After I finally arrived in New Haven, CT, I started noticing more things that were scary and disturbing. The sky-high crime rates, the need to move in a very circumscribed area to avoid being assaulted, the danger of going out after 8 pm, the racial segregation, the general ugliness of everything, especially houses, and the way everything was organized so that to make daily tasks of life as inconvenient and problematic as possible – all of this was all the more traumatic for being so unanticipated.

British Council

Back in Ukraine, I remember the time when the British Council came to our university. I loved going to the rooms it occupied and just sitting there. Everything in that small space was beautiful, clean, and arranged so as to be as convenient and comfortable as possible. Even the sun shone differently through the windows of the British Council than it did anywhere else in that huge building. That British Council was, to me, an embodiment of the principles that should organize human existence. I could go there and spend some time among beautiful things, feeling beautiful, and enjoying the environment where everybody read or wrote quietly among the neat rows of books in plastic jackets.

Those plastic jackets placed on every paperback were a revelation. In Ukraine we also had protective plastic covers for books. Our book covers, however, had one important difference: they were not transparent. You could never know what book they concealed simply by looking at the cover.

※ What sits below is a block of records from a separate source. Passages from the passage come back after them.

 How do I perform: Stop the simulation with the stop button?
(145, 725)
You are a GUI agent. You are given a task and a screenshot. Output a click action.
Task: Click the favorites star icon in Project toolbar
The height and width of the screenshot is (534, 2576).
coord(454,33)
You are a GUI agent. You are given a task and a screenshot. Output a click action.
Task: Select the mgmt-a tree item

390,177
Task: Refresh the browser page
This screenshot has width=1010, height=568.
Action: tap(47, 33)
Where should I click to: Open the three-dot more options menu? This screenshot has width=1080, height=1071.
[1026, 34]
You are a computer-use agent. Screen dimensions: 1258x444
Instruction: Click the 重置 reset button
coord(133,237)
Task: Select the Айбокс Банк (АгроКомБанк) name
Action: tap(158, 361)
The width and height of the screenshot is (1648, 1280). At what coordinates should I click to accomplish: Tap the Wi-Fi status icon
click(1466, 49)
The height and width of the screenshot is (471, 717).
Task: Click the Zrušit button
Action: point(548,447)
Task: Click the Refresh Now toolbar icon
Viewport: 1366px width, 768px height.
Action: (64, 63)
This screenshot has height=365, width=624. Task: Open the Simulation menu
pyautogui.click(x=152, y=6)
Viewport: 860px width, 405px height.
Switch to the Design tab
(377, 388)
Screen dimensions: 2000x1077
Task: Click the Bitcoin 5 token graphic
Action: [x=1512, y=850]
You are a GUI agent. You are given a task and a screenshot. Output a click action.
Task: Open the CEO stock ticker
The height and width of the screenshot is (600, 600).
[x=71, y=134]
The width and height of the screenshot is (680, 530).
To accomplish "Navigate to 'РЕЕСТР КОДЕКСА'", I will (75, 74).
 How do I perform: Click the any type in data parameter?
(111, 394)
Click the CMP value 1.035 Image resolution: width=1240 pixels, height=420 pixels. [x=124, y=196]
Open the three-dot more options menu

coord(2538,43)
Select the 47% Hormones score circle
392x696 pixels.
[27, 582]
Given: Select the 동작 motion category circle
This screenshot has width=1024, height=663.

It always took forever to find among my textbooks the one I needed because they all looked the same in these impenetrable covers. I know this might seem like a tiny insignificant thing, but of such small things our reality consists. Everything, and I mean absolutely everything in the USSR and later the FSU (buildings, book covers, pens, trains, cars, stores, human interactions, family relations, etc.) was based on hatred of people. You could pick up any object, like a potato or a toy, and immediately see that this potato and this toy had been grown or manufactured by individuals who detested human beings with a fiery passion. The possibility that there were people somewhere who wanted to make things nice and comfortable for themselves and others was very shocking.

I emigrated in search of that British Council with its plastic book covers and of what it represented to me. In Quebec I found it immediately, so the sacrifice of emigration was justified by the rewards of immigration. In the US, however, it took me many years to locate the plastic book covers. (And if at this point you think I was looking for actual plastic covers, you need to stop reading this blog immediately and go away because we are too complex for you here.)

Plastic Book Covers in the US

Years later I finally figured it out: the areas of beauty, elegance, intellect, kindness, comfort, good food, beautiful clothes, quiet voices and rustling book leaves did exist in the US. It was very hard to locate them because, unlike in Quebec, they were:

1. Hidden from view;

2. Expensive;

3. Very segregated on the basis of class, race, profession, and level of education.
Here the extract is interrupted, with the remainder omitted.